Cavallería aceptó. «Trasiega como un legionario», pensó Singra antes de comentar:

—Verá, general. Sería definitivo para el proyecto, y trascendente para la ciudad, que el Ejército colaborase en este acontecimiento cultural.

El militar se acarició el bigote.

—Al margen de la gira mundial y su aparato publicitario, y de la circunstancia de que nuestro acto sea único en su género, e irrepetible, pienso que deberíamos exprimir su difusión.
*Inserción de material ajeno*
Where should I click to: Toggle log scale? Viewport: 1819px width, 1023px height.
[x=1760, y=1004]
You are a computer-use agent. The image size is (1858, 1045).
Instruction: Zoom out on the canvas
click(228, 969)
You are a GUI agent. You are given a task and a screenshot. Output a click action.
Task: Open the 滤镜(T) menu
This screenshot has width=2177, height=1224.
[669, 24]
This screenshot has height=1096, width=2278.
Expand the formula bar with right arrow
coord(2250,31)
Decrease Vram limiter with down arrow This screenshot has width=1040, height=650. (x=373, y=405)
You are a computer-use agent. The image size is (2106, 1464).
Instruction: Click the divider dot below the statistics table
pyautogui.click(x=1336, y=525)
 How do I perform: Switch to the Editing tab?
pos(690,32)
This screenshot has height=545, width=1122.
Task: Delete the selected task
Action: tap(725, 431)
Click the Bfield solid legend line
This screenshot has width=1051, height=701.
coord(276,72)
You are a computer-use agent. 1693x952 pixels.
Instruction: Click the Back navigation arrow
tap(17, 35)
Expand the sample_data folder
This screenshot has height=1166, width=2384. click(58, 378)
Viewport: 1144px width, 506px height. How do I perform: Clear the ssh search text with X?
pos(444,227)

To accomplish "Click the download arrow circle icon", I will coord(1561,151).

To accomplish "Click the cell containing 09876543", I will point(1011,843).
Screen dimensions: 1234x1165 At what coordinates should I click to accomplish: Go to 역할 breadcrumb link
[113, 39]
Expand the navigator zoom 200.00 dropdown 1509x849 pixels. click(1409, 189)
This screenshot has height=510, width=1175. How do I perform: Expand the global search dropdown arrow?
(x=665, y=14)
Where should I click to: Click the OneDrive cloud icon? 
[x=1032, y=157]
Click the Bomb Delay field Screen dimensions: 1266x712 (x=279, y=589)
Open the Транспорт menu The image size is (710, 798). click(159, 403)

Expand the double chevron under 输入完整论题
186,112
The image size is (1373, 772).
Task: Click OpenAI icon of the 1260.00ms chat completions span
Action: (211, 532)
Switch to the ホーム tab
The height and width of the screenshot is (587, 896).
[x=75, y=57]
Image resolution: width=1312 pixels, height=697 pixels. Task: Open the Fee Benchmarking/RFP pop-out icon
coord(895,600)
La BBC cerró un informativo la semana pasada.

El general asimiló el dato.

—La grabación de un vídeo que el artista utilizaría en su campaña supondría nuestra consagración como sede internacional de grandes espectáculos. Los productores de Jackson proponen incluir planos de tropas de élite evolucionando en el desierto. La imagen de nuestras fuerzas armadas quedará en todo momento a salvo.

—¿Tropas de élite?

—Es una hipótesis de trabajo. Resultarían operativas unas cuantas compañías.

Ernesto Cavallería distrajo su atención hacia la piscina. Cerca del trampolín, cuya sombra atravesaba sus cuerpos, Alba Romero aplicaba protección solar en la espalda de Irina Poborska. Se había arrodillado a su lado, los pechos erguidos como los de una estatua, para extender el ungüento. Amaral colmó el vaso del invitado.

—Deberé consultar al Estado Mayor.

—En su lugar yo haría lo mismo —se apresuró a opinar Singra.

Amaral intentó emular el sentido estratégico de mi antiguo reportero:

—Tal vez, señor, le agradaría reconocer el teatro de operaciones.

—Podemos organizar un picnic —sugirió Poborska—. Hágalo por mí, general. Será la única manera de evitarme un nuevo desastre en el Casino. Esas dos serpientes en forma de mujer se han propuesto arruinarme en la ruleta. ¿Dispone de la tarde, mi führer?

—Estoy a sus órdenes.

—Llamad a las chicas y preparad unas cestas —dispuso el judío—. Será como salir de maniobras. ¿Sabe, general? Para Michael supondrá un honor conocerle. Le atraen los héroes. Le obsesionan, diría yo.